Number of resumes/applications submitted: 50
Number of responses received*: 10
Number of positive responses**: 3
Number of interviews : 2
Number of offers: 0

Having a Juris Doctorate degree: Priceless...oh, I mean Worthless

* This includes offers for interviews, followups by actual humans, and rejection notices. This excludes immediate, automated acknowledgments.

** 1 request for more information; 1 general interview for legal temp work; 1 actual interview for a full time position


  1. 4% chance of being interviewed. Don't despair, friend.

  2. Career fairs, lol! I went to one last month and it was absolutely pathetic. There was nothing there but insurance and financial services MLM type scams. The only real employer was the local cable company, seeking blue collar labor and an IT business seeking people with solid computer science backgrounds.

  3. 5:11 - Nice. At least I should be able to get a funny blog post out of it. That reminds me, I really should finish that post about those commission only schemes.

  4. "commission only schemes" It might be possible for you to break into Sales with "Commission only." They generally start newbies that way. But be advised, "commission only" is the type of work most people went into Law to avoid. It is grueling both mentally and physically. IT kills relationships. It forces you to take a job beyond 9 to 5. At least when you get the money; you know you earned it and it was in no way a gift or favor.

  5. I cringed when I read that you are going to a career fair. . . prepare to be depressed! It sounds like you have some positive nibbles out there though so good luck!

  6. The ABA has some suggestions for you job search. How are your twisting skills?


  7. Why don't you go to med school or something?

  8. Been away for a couple of months... sorry to see you still haven't found decent (any?) employement.


  9. It's amazing how many people I come across in person and via the web who are having issues finding a position with their JD. I am a graduate of Hofstra University School of Law and was admitted to the New York State Bar.

    Instead of writing a long bio, I will try and remain brief.
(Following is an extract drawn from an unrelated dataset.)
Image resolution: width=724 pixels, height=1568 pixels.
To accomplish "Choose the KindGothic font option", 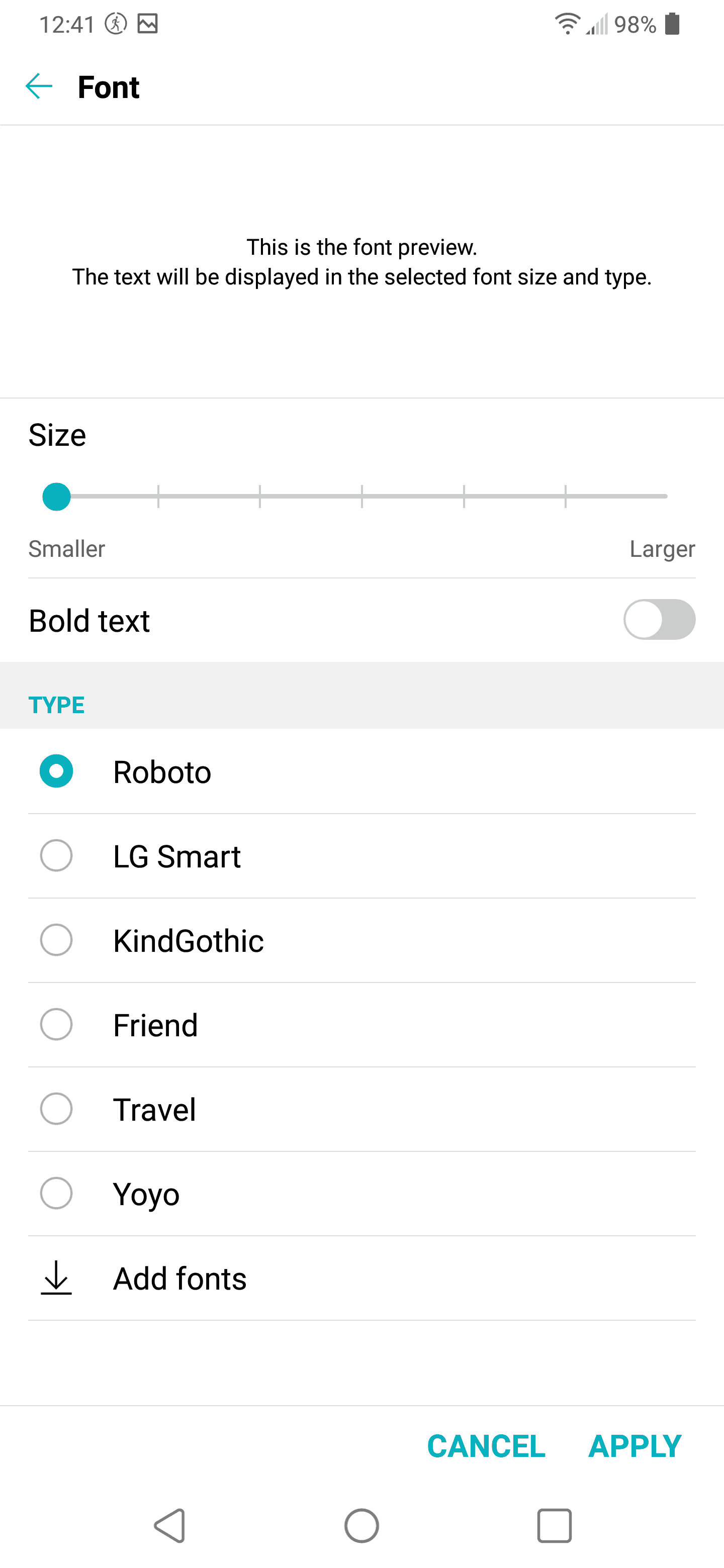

What I have learned after receiving the JD and passing the bar is that I wish that I can get my money back. The legal field is so damn saturated with attorneys that unless you are within the top percentage of graduating students or your mommy and daddy have a golden paved road ahead for your success, good luck in your endeavors.

    Aside from some typical responses from law firms claiming that they only hire top grads or those with experience under their belt, you also will have the headaches o say your loan providers, such as Sallie Mae, the largest crooked piece of shit loan provider in existence knocking at your door should you miss a payment.

    In re to finding positions outside law practice, you're going to need a priest, holy water, and rosary beads. Amazingly, when I was in law school there was soo much talk about how a JD can be used to transfer in other fields, such as Regulatory Affairs, Procurement, Public Affairs, Media Relations, etc. Think again! Most likely, unless it's an entry level position with a recommendation, you are not going to have much luck. Most companies posting such positions scoff at the idea that a $100k degree would substitute for even two years required experience. They also dislike taking chances with people who have JD's because we either will be demanding more pay or some jerkoff who has a lesser degree and knows someone in the office is more of a perfect match.

    I wish to God I could trade in this piece of shit degree and pursue another life. Unfortunately, it hangs on my wall like a priceless piece of toilet paper never letting me forget a mistake I made achieving it many years ago.